IgA deficiency destabilizes immune homeostasis towards intestinal microbiota and increases the risk of systemic immune dysregulation

The ability of most selective IgA deficient (SIgAD) patients to remain apparently healthy has been a persistent clinical conundrum. Compensatory mechanisms, including IgM, have been proposed, yet it remains unclear how secretory IgA and IgM work together in the mucosal system, and on a larger scale, whether the systemic and mucosal anti-commensal responses are redundant or possess unique features. To address this gap in knowledge, we developed an integrated host-commensal approach combining microbial flow cytometry and metagenomic sequencing (mFLOW-Seq) to comprehensively define the population of microbes that induce mucosal and systemic antibodies. We coupled this innovative approach with high dimensional profiling of the peripheral immune system to study a cohort of pediatric SIgAD patients and household control siblings. We find that mucosal and systemic antibody networks cooperate to maintain homeostasis by targeting a common subset of commensal microbes.
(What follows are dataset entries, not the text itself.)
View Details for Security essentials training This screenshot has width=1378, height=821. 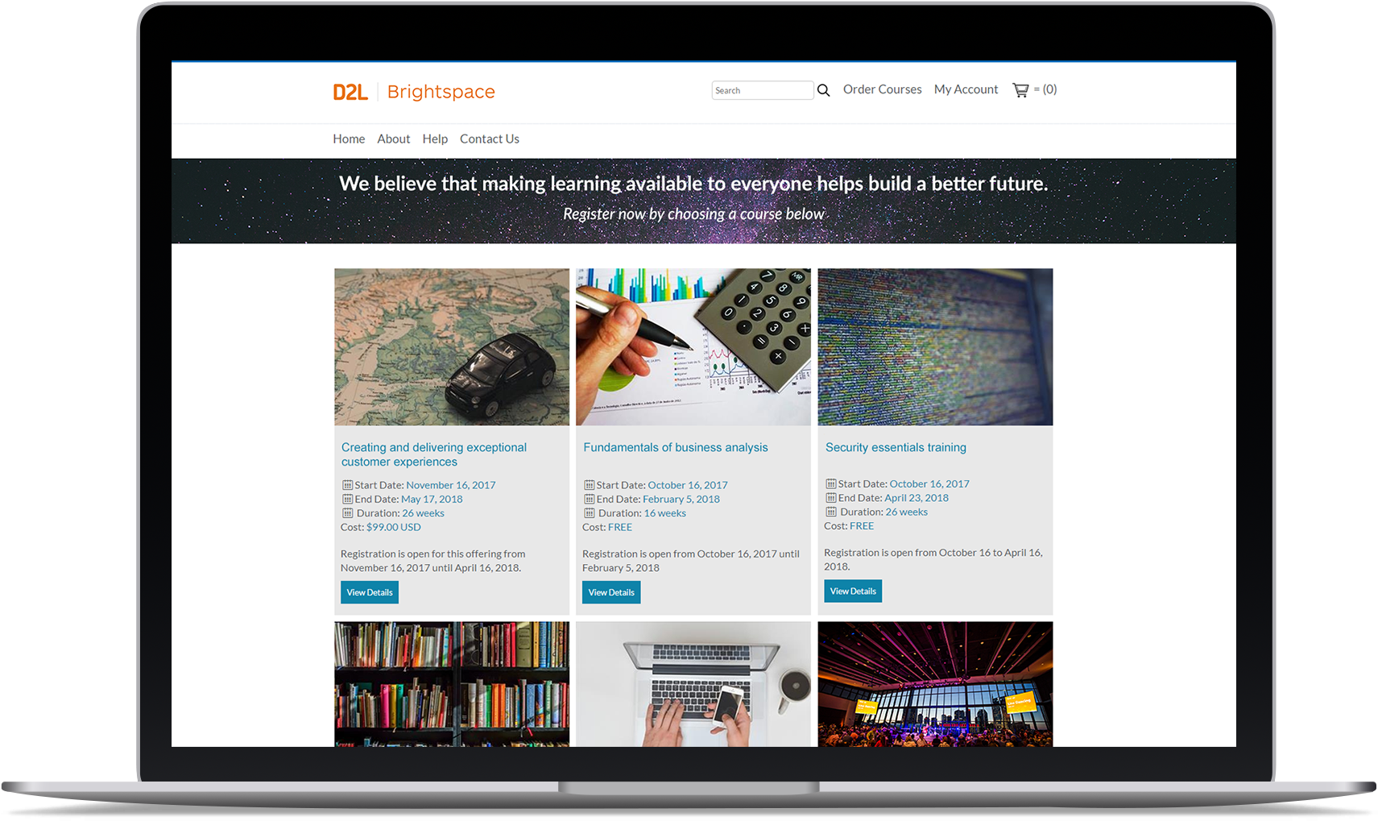853,591
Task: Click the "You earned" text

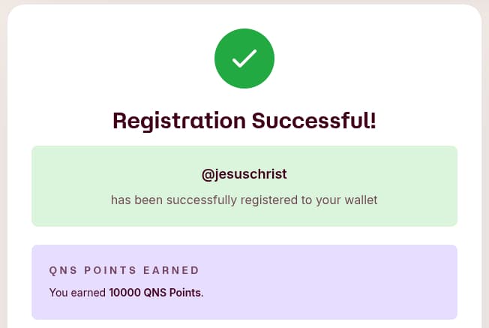Action: [x=77, y=293]
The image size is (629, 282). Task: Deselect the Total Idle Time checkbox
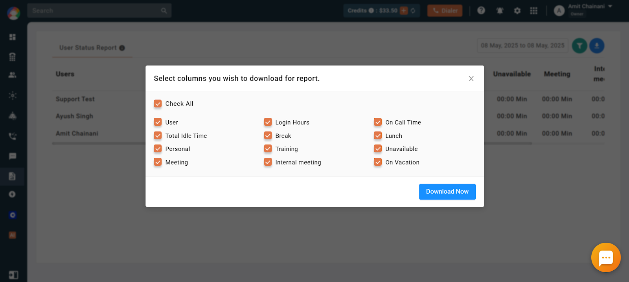[x=158, y=136]
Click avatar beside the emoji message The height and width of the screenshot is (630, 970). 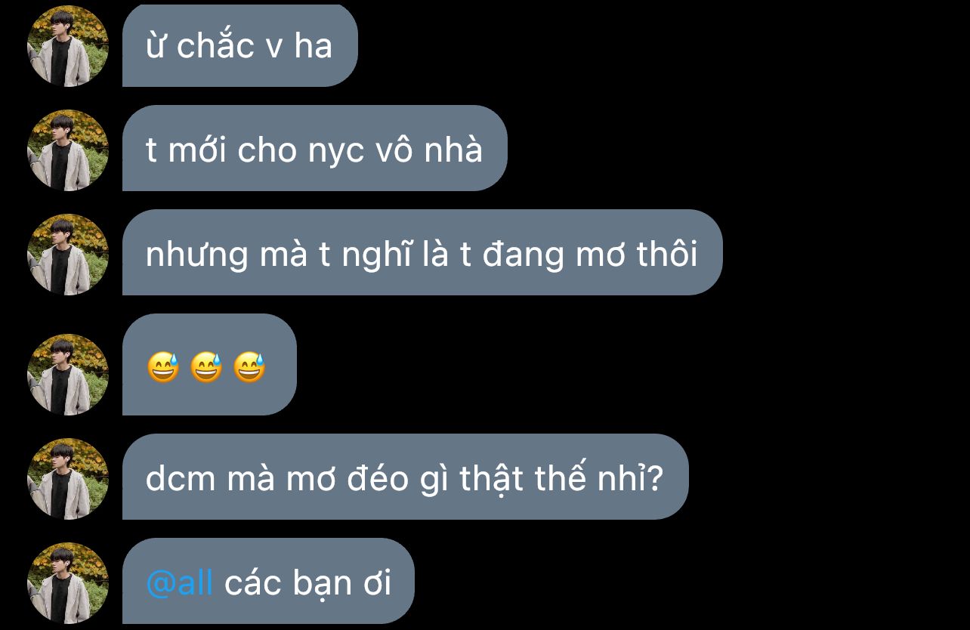pos(68,375)

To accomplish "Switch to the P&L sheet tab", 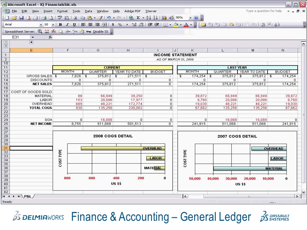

In IgA deficient mice and humans, we find dysregulated immune system characterized by elevated levels of inflammatory cytokines, enhanced follicular CD4 T helper cell frequency and activation, altered CD8 T cell activation state and increased translocation of specific bacterial taxa associated with elevated levels of systemic IgG targeting of fecal microbiota. While SIgAD is clinically defined by absence of serum IgA, the symptomatology and immune dysregulation were concentrated in the subjects who were also fecal IgA deficient. These findings reveal that mucosal IgA deficiency leads to aberrant systemic exposures and immune responses to commensal microbes which drive an increase in the likelihood of humoral and cellular immune dysregulation and symptomatic disease in IgA deficient patients.